The Curatorial Continuum: Capacity and Care in Transition
The Curatorial Continuum: Capacity and Care in Transition
The leadership change at the Fabulous Festival of Fringe Film (FabFilmFest), marking the transition from Clayton Windatt to Julie René de Cotret, is best understood not as a clean break, but as a meticulously managed continuum within a shared artistic collective. As key members of the founding Grey Zone Collective (GZC), both Windatt and René de Cotret share a fundamental institutional alignment: a dedication to presenting contemporary, experimental, and interventionist time-based art in rural public spaces on Saugeen Ojibway Nation Territory. Their overlapping history as programmers and curators provides a bedrock of shared understanding for the festival’s unique mission and complex logistical challenges.

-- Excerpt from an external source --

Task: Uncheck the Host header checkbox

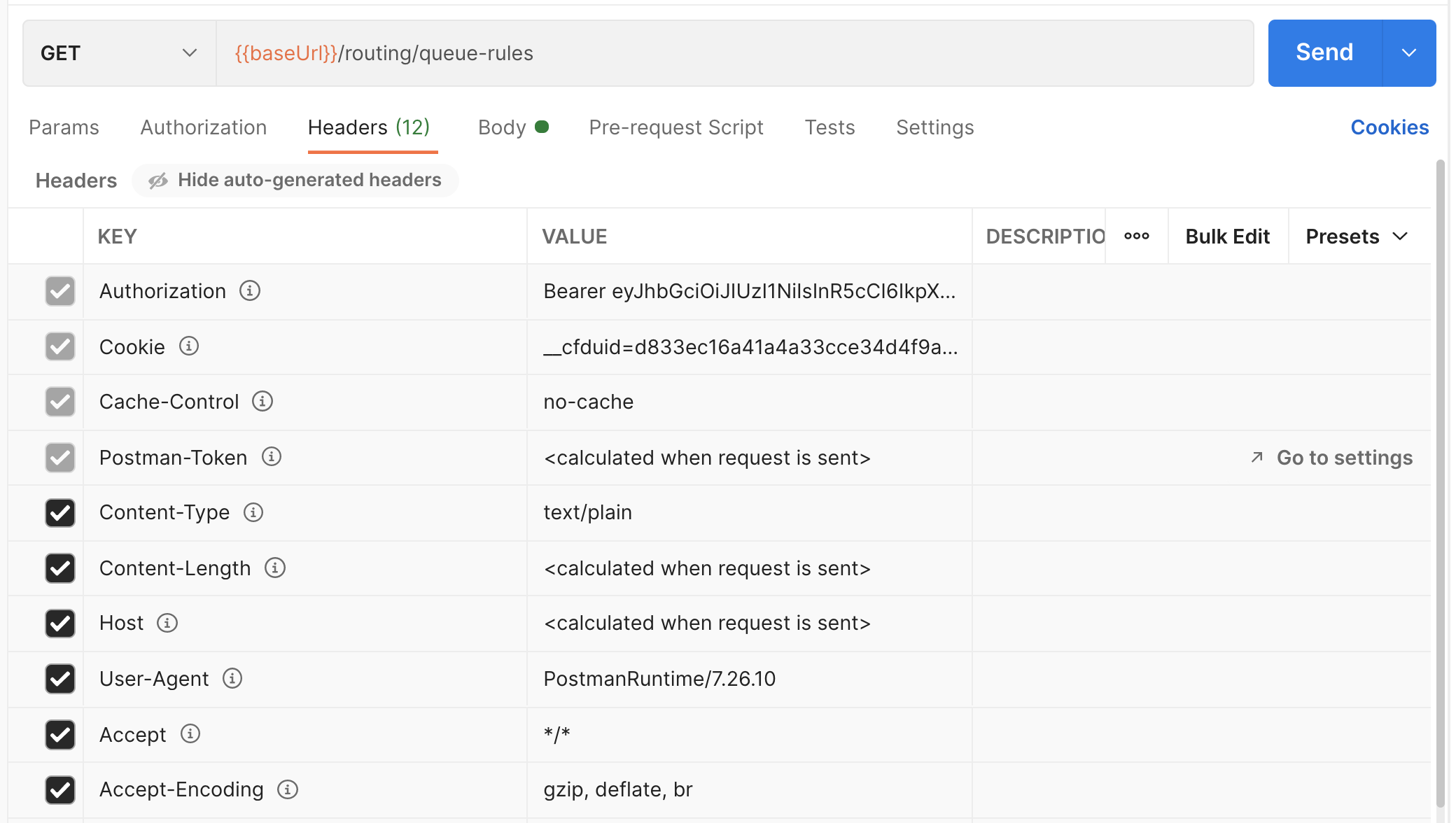Action: coord(60,623)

Windatt’s tenure, from 2021 to 2023, significantly shaped the FabFilmFest's ethical and thematic focus. As a non-status Indigenous, non-binary multi-artist, Windatt prioritized themes of social justice, Indigenous perspectives, and community integration, decisively shifting marginalized groups from being perceived as “Other” to integral parts of the rural cultural landscape. The formal transference of leadership to René de Cotret, a Franco-Ontarian artist-programmer with extensive experience in curatorial projects and artist residency management, maintained this core commitment.

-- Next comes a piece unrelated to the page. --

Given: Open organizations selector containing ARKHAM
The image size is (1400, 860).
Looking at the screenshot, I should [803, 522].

The Fabulous Festival of Fringe Film 2025 (July 17–20) served as a powerful demonstration of this sustained curatorial vision. Utilizing unconventional venues like the Hanover Drive-In and Glencolton Farms, the event reaffirmed its focus on alternative voices and interventionist work. Highlights such as the opening night program, "Outer Worlds," which showcased experimental IMAX commissions from leading Canadian artists, and the screening of Jennifer Dysart’s Kewekapawetan: Return After the Flood, secured the festival’s commitment to artistic rigor and dialogue on the local territory. Crucially, the dedication to accessibility, with all admission fees waived and continued preference for works by marginalized creators, underscored the enduring commitment established during Windatt’s directorship.

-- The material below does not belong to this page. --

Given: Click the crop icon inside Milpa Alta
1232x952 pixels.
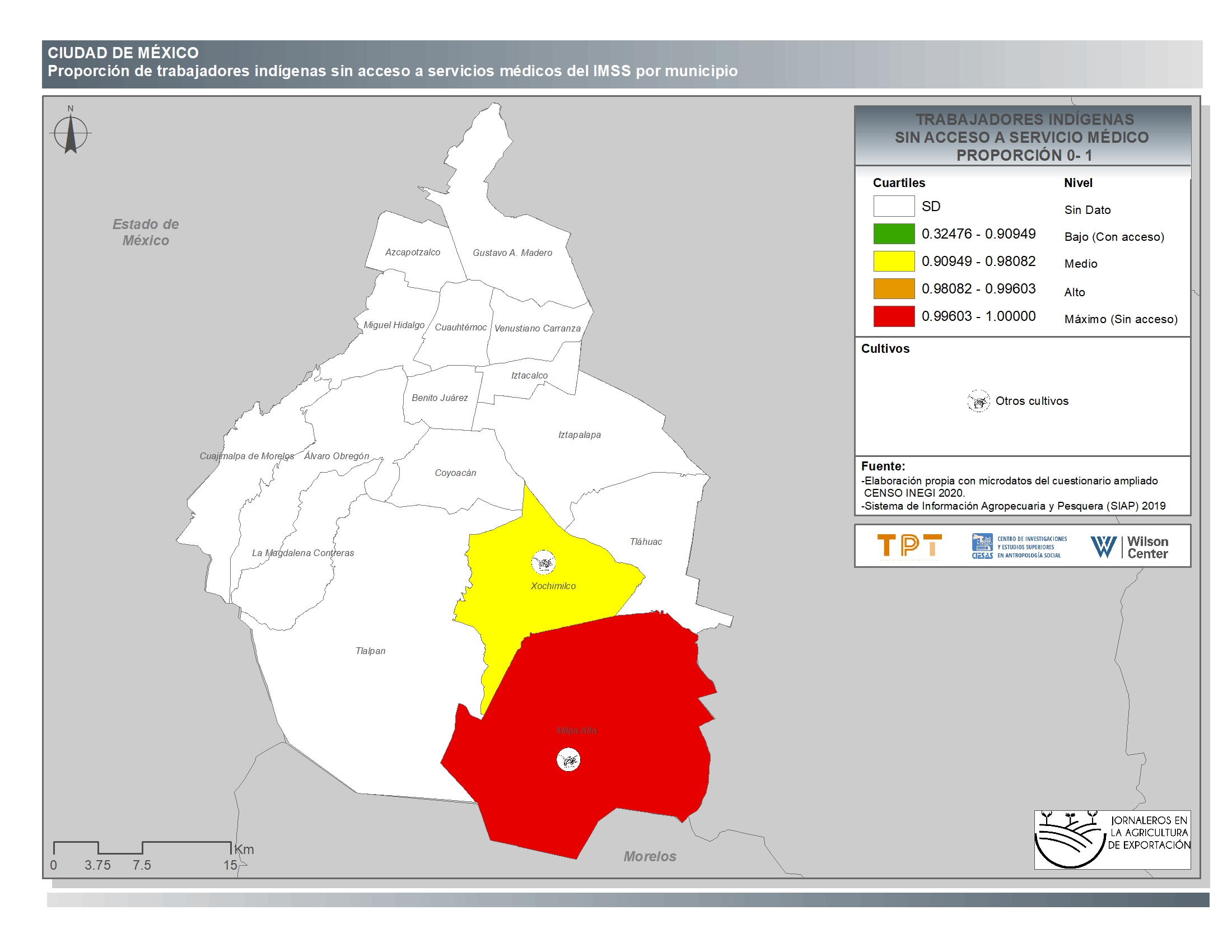Looking at the screenshot, I should 568,760.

The active, post-festival collaboration between the former and current Artistic Directors on development for 2026, as an inter-director curatorial feasibility study, is more than an internal knowledge transfer; it is a strategic necessity in the current Canadian arts climate.
As public funding for the arts in Canada faces ongoing contraction and uncertainty, cultural organizations must maximize their existing capacity. For niche, non-profit groups like FabFilmFest, collaboration is the most effective safeguard against organizational failure. Windatt provides the practical expertise required to manage the unique technical and safety demands of rural, unconventional venues, offering support while René de Cotret synthesizes this data into viable, high-quality artistic frameworks. This joint effort ensures that every scarce dollar of funding is leveraged not just for events, but for securing the technical and safety integrity of the organization’s future programming. The compensated efforts dedicated to research are critical not just for logistics, but for demonstrating ethical infrastructure of "paid care time," essential for preventing burnout and formalizing the crucial knowledge transfer that underpins the festival’s ability to continue bold, interventionist programming.
The FabFilmFest's ongoing exploration of highly site-specific venues highlights a major systemic challenge: the lack of permanent, purpose-built cultural infrastructure in rural Canada.The festival's work in activating unique, found spaces for artistic presentation demonstrates an incredible resourcefulness. These environments offer unparalleled opportunities for deeply immersive sensory experiences.
The collaborative foundation established by Clayton Windatt and Julie René de Cotret guarantees an exhilarating future for the Fabulous Festival of Fringe Film. Looking ahead to 2026, the ongoing inter-director curatorial research promises not just another festival, but a radical redefinition of the cinematic experience within a rural landscape.